Risks can also be introduced by drivers themselves. For example, according to NNG’s own estimates, approximately 20% of IVI users are willing to use free hacks from forums on their head units to access additional features or updates. In addition, 10% are willing to buy known pirated map updates if they are cheaper than official updates – with 5% even prepared to remove the IVI system from the dashboard in order to hack the head unit. Inevitably, such exploits leave the driver wide open to self-inflicted malware and ransomware damage as well as potentially exposing any affected OEM to serious reputational risk.

Securing IVIs

However, it is not all bad news as IVI systems do have one significant security advantage – most pieces of software that run on the system can be limited to a controlled set. This allows for the creation of a ‘chain-of-trust’, where each piece of software must be signed with a strong cryptographic signature, and can only be executed after verifying its integrity and authenticity.

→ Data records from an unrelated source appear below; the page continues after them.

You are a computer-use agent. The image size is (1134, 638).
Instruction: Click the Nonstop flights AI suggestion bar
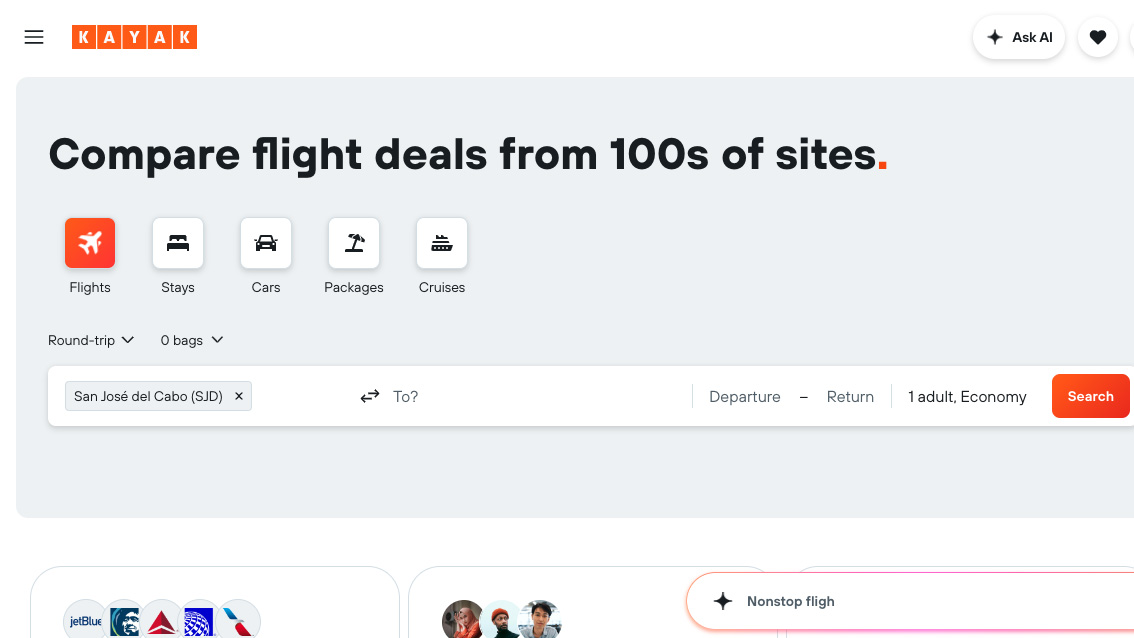coord(900,601)
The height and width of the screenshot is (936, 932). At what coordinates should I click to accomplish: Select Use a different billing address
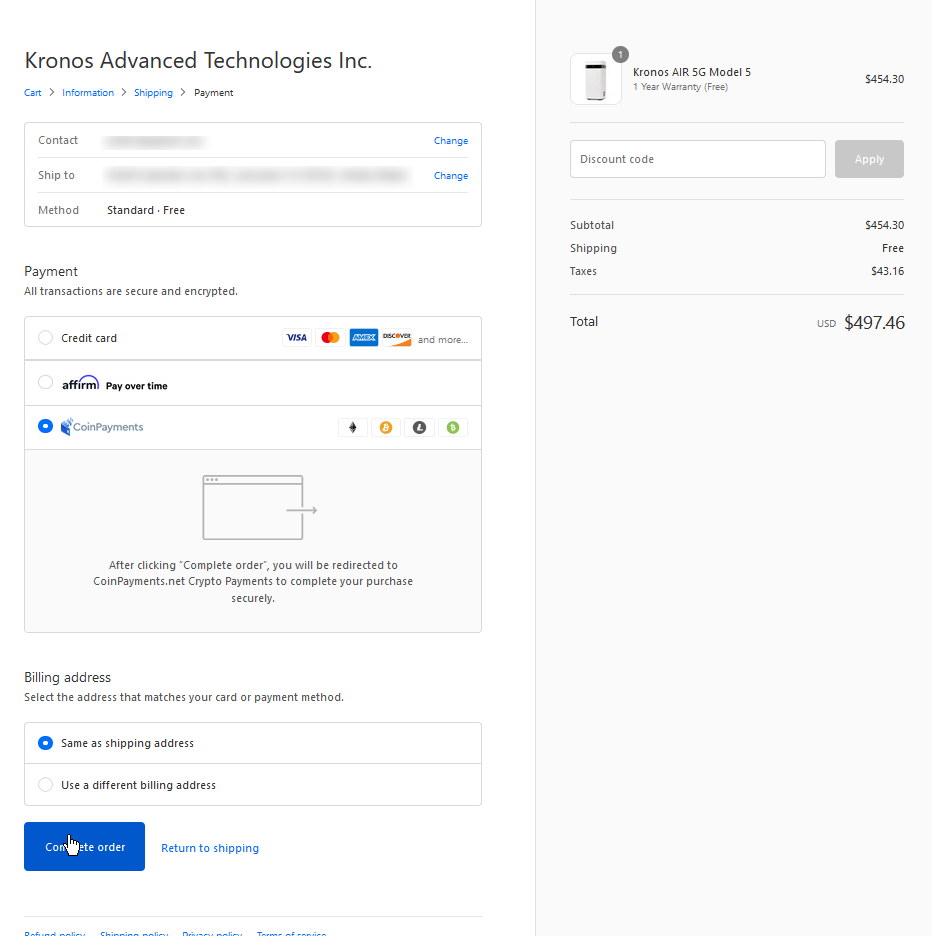[45, 785]
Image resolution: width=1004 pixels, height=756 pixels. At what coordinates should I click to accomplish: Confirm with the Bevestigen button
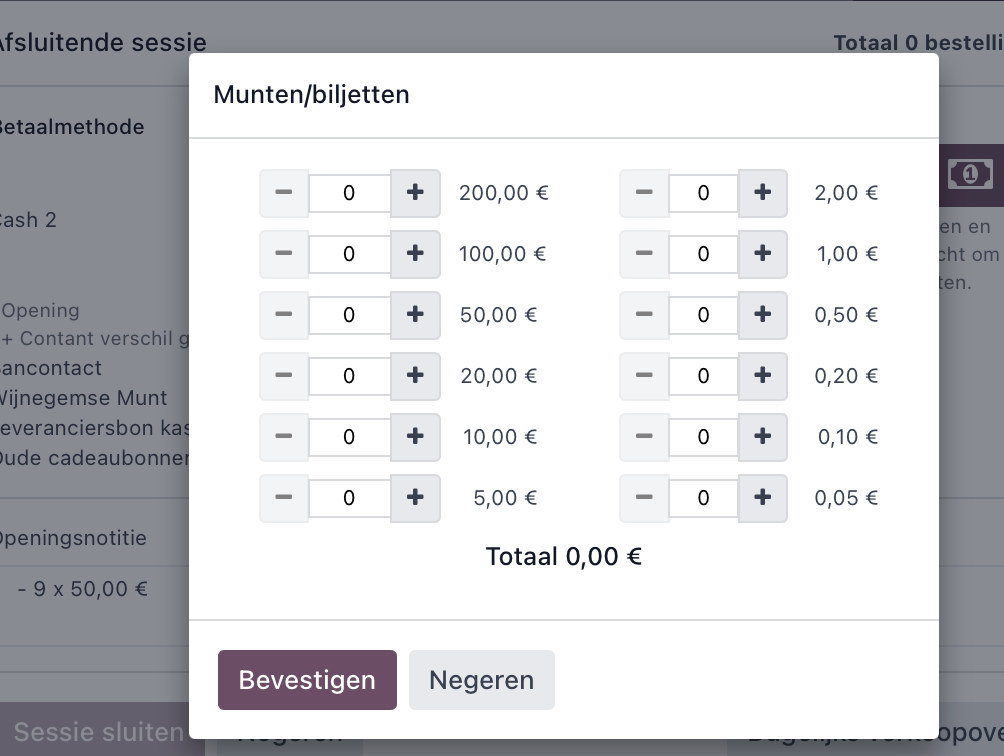click(307, 680)
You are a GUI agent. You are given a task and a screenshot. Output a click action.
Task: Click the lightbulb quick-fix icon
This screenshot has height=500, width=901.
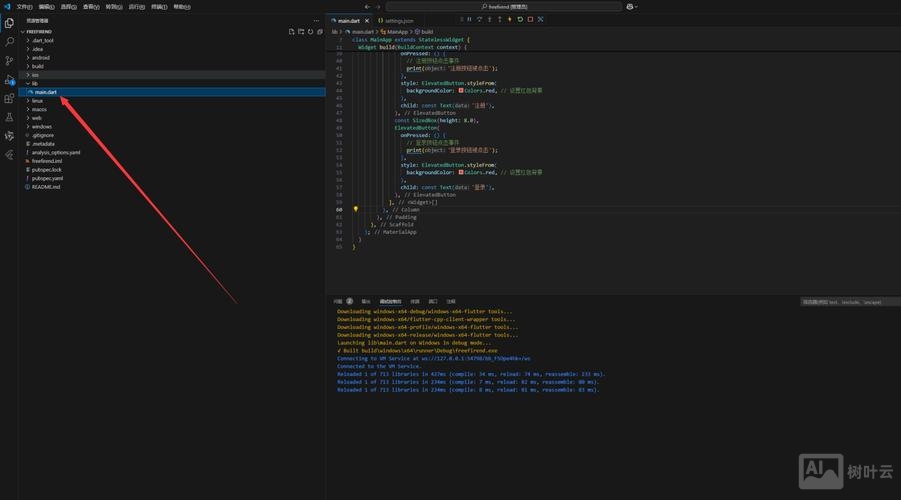(x=356, y=209)
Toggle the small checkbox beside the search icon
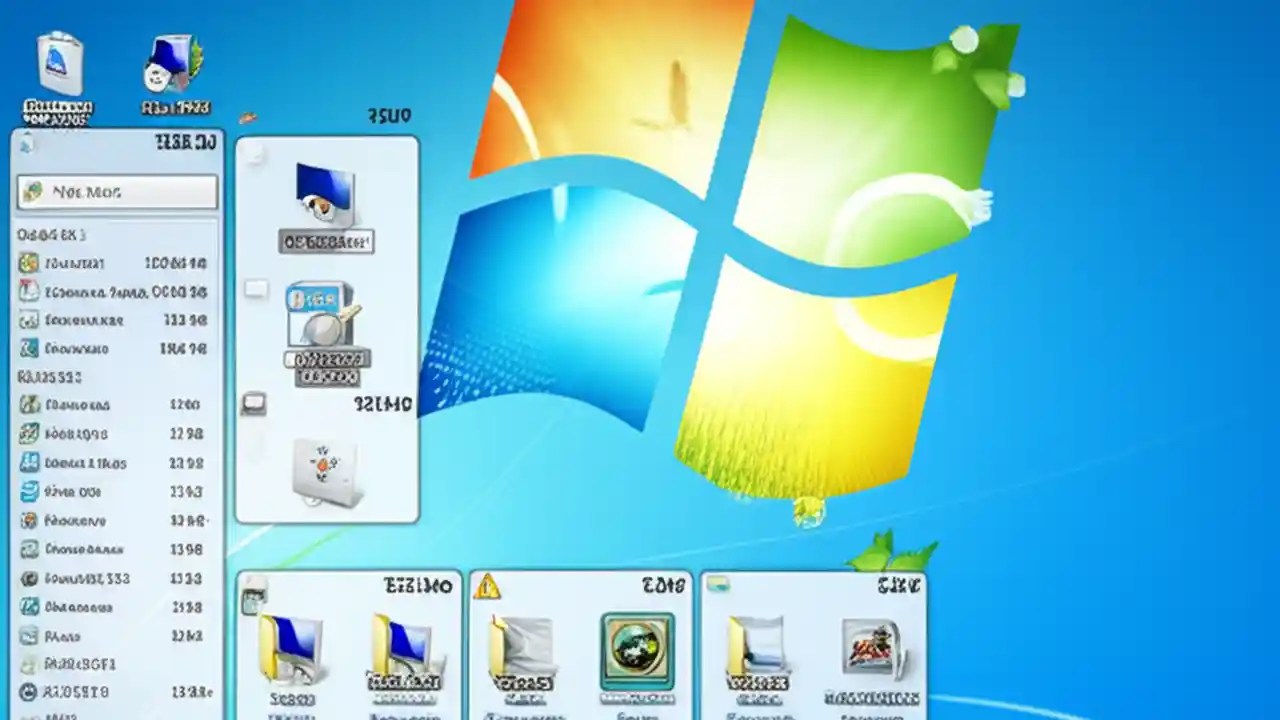 tap(257, 289)
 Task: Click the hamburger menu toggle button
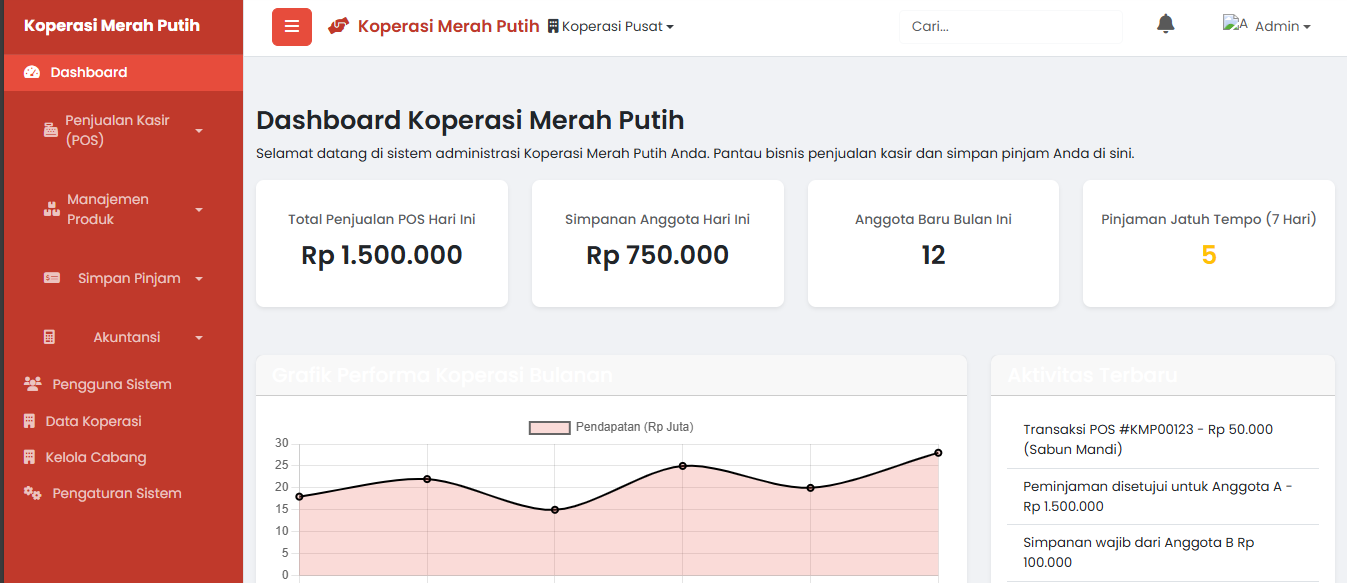pos(292,27)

A chain-of-trust makes it very difficult for criminals to step one level below the piece of software they wish to modify. In turn, if every level of the system is protected right from the boot loader (i.e., secure boot), then it becomes very difficult to go below each individually protected software – although it does not prevent hackers from exploiting a vulnerable code, only from changing or re-flashing the software.

Securing apps

A major element of IVI’s future are user-installed applications from either an OEM-controlled or third party application store. However, based on over a decade of experiences in the smartphone app-store business, it is clear that third-party applications cannot be trusted and their security can never be guaranteed.

To ensure apps cannot compromise the security of an IVI – or even a vehicle itself – strong security controls must be deployed. At the very least, these must offer mandatory access to control mechanisms (i.e., SELinux) or the running of third party applications in a virtualized environment (i.e., an OS running in a virtual machine that is completely cut off from other parts of the vehicle).

Best practices delivered

At NNG, we have extensive specialist knowledge in building secure boot solutions for IVI systems as well as offering expert guidance to our clients in embedded system hardening. We also adhere to several crucial ISOs and best practices to deliver robust and secure software for IVI systems that OEMs can rely on. For instance, we recommend systems are developed in accordance with ISO 21434, with an emphasis on Threat Analysis and Risk Assessment (TARA).

Our headline recommendations for IVI system security include:

… apply OS hardening techniques.

… deploy a secure boot solution or other means to verify the authenticity of at least all executables and their configuration data using strong, asymmetric cryptographic signatures.

… use public-key cryptography for the authentication of external users (diagnostics, support, etc.). If this is not feasible then strong, unique passwords must be utilized and stored in a secure, hashed format.

… only allow the modification of executables and configuration data during a controlled software update process.

… use over-the-air software updates to minimize security risks of new vulnerabilities and deliver regular OS updates.

… provide a cryptographically-secure pseudorandom number generator with multiple and independent sources of entropy (none should be time-based), i.e., noise from a physical source such as GPS/Wi-Fi/Bluetooth signals, microphone, etc.).

… use mutual authentication whenever accessing cloud services.

This raft of security processes and recommendations ensures NNG is ideally placed to offer the best possible protection for our clients – and their consumers – from the increasing threat created by connectivity and ‘opportunistic’ hackers.

And acting now is essential: It is predicted there will be 400 million connected cars on our roads by 2025, and without robust security, each and every one represents a potential threat to drivers and OEMs.